Cousin Bob

Often enough, we used to get each other's mail. Once on an airplane, I overheard two nuns behind me talking about what a scowl Michael Novak wore on Crossfire every week — he must be a very angry man. I felt like turning around and saying: "Sorry, you mean Robert Novak. I'm Michael Novak. We call each other cousins. Just to pull your leg, he calls himself the Prince of Darkness. In the Hebrew translation, I am the Angel of Light." But of course I didn't turn around, and I didn't say anything. I was honored. We aren't really cousins, Bob and I. Brothers is more like it. But not brothers in the flesh, rather, in affections. I have always loved the guy, especially when he is playing the bad Robert. He sometimes affects being cynical. That was, I have always thought, a protection against his own deep love for this country, and for the honorable profession of politics. He is a stern moralist, not a cynic. He was not taught by nuns, but somewhere he mastered the art of the slap across the wrist in disapproval. He works so darn hard. He was until his illness always on the go — and more often than always (if that is possible), on the telephone. Tirelessly on the telephone. No reporter in our time works harder.

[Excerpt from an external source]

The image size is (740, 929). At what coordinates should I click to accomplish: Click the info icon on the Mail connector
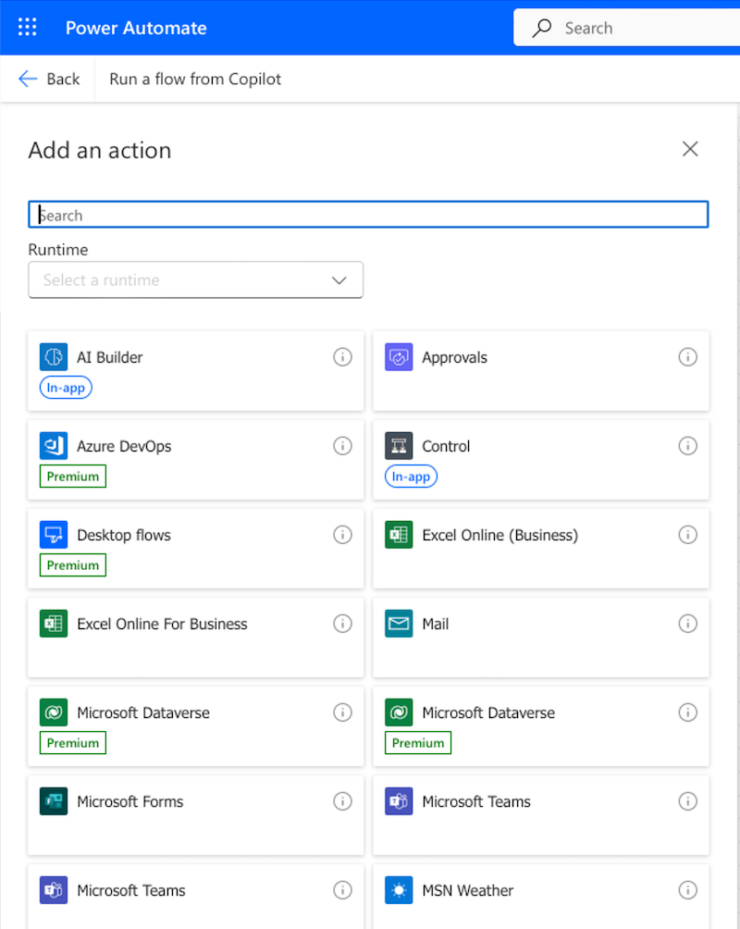coord(688,623)
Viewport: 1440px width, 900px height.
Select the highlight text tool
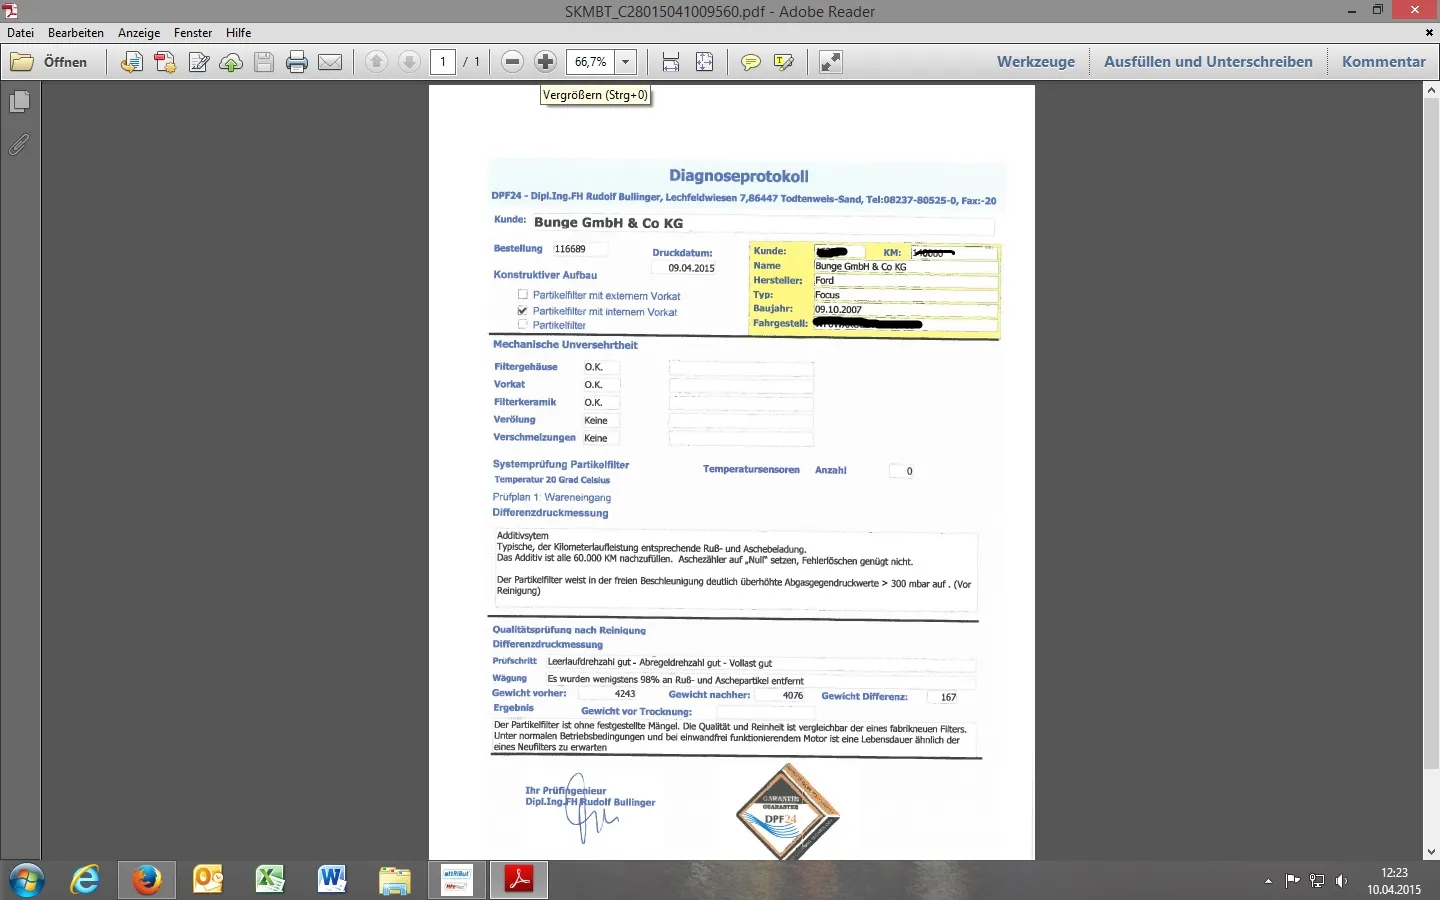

One Christmas eve, I spotted him coming into a church that was then the parish of neither of us. There was a lot of time before midnight mass, so I left my seat to cross over and walk up to his aisle, to give him and his dear wife a greeting. "Merry Christmas, cousin," I said. "Same to you, cousin." He wore the big smile one often saw on his face, when he wasn't playing bad guy.

Once, at a program we both spoke for in the Maxwell School at Syracuse University, I heard him tell a classroom of young people why he converted, and how. He didn't initiate this, he was asked. He told the same story he tells in his book, about accompanying his wife to mass and taking personally a question asked by the priest, Monsignor Vaghi (at whose new parish we were both in Christmas Eve attendance). It was a simple question, as all profound things are, about judgment in the light of eternity. It made him look at himself, he said.

We didn't see each other all that often; I don't think we ever did socially. But I find myself thinking of him a lot, sometimes every day. Of course, his work has been ubiquitous. It reminds me of him often.

I have to say, too, that I really love his book, Prince of Darkness. It is a truly good and honest Washington book, wonderfully written in that dry, factual way that sentimental detectives affect in crime novels. Full of details. Full of revelations. He poured a lot of himself into it. It is his best writing ever, and serves as an introduction not only to a dedicated, surprisingly intimate man, but also to the rapidly changing era he worked so hard to understand and to report. The new details in the first chapter — on the Pflame affair — are worth half-a-dozen typical, lazy Washington books written from old columns.

Well, I just heard that Bob at this moment is undergoing surgery for his tumor. When he gets to read this, I just wanted him to know that he was being prayed for minute by minute, and that much affection and gratitude were flowing his way.